In the late 1970s, bored with conventional agriculture and longing for the presence of wild animals, Travers decided to branch out into game farming, and bought a herd of impala. They thrived and in ten years the farm was fully stocked with waterbuck, kudu, sable and eland.

He developed a rhino breeding programme that doubled the rate of their unusually drawn-out reproduction. He pioneered the first buffalo herd free from foot-and-mouth disease that is endemic in the species.

His three sons and daughter grew up in a household where his animals, including a half-ton juvenile rhino, wandered in and out of the house, ate up the flower beds and shared breakfast with the family on the lawn on Sundays. Most days he and his wife would go for walks with Cassius the lion (named after Cassius Clay, later Muhammad Ali), Bere the hyena, Dudley the warthog, Potter the otter, two Labradors, a dachshund and a cat.

Rough-and-tumbles on the lawn with their pets often resulted in serious accidents. His wife, Gill, had a chunk of her calf taken out by a pet hyena. His son John nearly lost an eye to the swipe of a leopard. Cassius once tried to “serve” Travers, leaving him badly bruised and scratched."

In the 1980s, when Zimbabwe’s black rhino population crashed in an onslaught of poachers seeking rhino horn, Travers recognised the threat to the suddenly endangered species’ gene pool and decided to set up a breeding programme.

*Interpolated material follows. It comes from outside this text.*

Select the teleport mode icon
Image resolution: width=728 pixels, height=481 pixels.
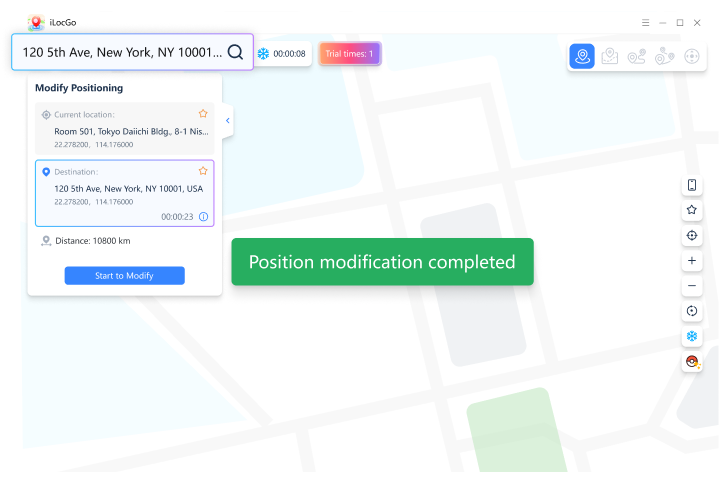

Most experts derided him, insisting that a species from the dry heat of the Zambezi valley could not possibly survive in the freezing winters of Wedza. Travers’ answer was the 700-year-old cave paintings of the San people (Bushmen) near his farm and the many rhino depicted in them. If they were abounding there then, they could survive there now. He got approval for his project.

However, the two-and-a-half year weaning period for a baby rhino — after gestation of 15 months — would be too slow to stabilise the population. Travers applied the basic barnyard precedent of early separation of cattle calves from their mothers. He took baby rhinos from their mothers at a year to be bottle-fed and had the mother back in oestrus within months. In 20 years Imire’s three female rhinos produced 14 calves to restock private and national reserves, twice as fast as other rhino breeding programmes.

Norman Travers, MC, farmer and game conservationist, was born on October 10, 1921. He died of a heart attack on March 18, 2010, aged 88."